Work to be completed:
Only the lines from the one with "At what coordinates should I click to accomplish: Click the" through the end of the material below belong in the reply; transcribe them exactly.
--- --- ---
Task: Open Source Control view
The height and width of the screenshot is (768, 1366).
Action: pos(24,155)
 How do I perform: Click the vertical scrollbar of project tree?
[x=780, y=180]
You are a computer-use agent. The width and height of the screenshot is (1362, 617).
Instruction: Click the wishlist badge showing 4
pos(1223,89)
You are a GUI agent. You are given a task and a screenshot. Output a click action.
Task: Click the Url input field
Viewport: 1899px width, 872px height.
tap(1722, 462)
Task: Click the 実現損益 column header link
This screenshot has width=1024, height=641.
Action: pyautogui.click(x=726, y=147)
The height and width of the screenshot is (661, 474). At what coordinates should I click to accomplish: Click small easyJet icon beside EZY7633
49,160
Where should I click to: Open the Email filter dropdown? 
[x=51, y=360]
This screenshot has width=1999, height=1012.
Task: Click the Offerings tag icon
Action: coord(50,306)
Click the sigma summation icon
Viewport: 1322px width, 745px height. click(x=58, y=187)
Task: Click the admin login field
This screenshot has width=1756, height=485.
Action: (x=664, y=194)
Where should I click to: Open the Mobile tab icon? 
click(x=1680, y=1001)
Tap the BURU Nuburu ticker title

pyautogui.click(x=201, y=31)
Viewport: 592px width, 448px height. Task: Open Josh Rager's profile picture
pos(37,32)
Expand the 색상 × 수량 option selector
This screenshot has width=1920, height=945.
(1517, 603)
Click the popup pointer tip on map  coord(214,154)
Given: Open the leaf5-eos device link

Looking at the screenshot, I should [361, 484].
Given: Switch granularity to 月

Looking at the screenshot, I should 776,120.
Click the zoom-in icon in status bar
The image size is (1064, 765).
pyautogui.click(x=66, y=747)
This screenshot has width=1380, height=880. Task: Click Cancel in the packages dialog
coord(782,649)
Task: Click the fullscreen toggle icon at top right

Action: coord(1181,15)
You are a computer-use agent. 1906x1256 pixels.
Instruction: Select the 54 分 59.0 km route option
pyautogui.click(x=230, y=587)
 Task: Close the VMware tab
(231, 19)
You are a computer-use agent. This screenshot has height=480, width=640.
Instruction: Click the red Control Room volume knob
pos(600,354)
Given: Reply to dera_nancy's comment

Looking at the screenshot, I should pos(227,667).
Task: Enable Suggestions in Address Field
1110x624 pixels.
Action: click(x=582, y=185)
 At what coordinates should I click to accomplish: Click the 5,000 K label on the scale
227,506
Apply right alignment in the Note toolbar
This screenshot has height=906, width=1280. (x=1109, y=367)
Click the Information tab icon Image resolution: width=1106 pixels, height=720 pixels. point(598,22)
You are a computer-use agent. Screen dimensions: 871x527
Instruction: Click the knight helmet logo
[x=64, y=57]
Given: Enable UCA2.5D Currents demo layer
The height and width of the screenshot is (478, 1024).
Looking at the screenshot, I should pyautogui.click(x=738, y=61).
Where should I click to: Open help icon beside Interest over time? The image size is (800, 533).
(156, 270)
--- --- ---
Response box:
 At what coordinates should I click to accomplish: Click the 5,000 K label on the scale
227,506
Apply right alignment in the Note toolbar
This screenshot has height=906, width=1280. (x=1109, y=367)
Click the Information tab icon Image resolution: width=1106 pixels, height=720 pixels. point(598,22)
You are a computer-use agent. Screen dimensions: 871x527
Instruction: Click the knight helmet logo
[x=64, y=57]
Given: Enable UCA2.5D Currents demo layer
The height and width of the screenshot is (478, 1024).
Looking at the screenshot, I should pyautogui.click(x=738, y=61).
Where should I click to: Open help icon beside Interest over time? The image size is (800, 533).
(156, 270)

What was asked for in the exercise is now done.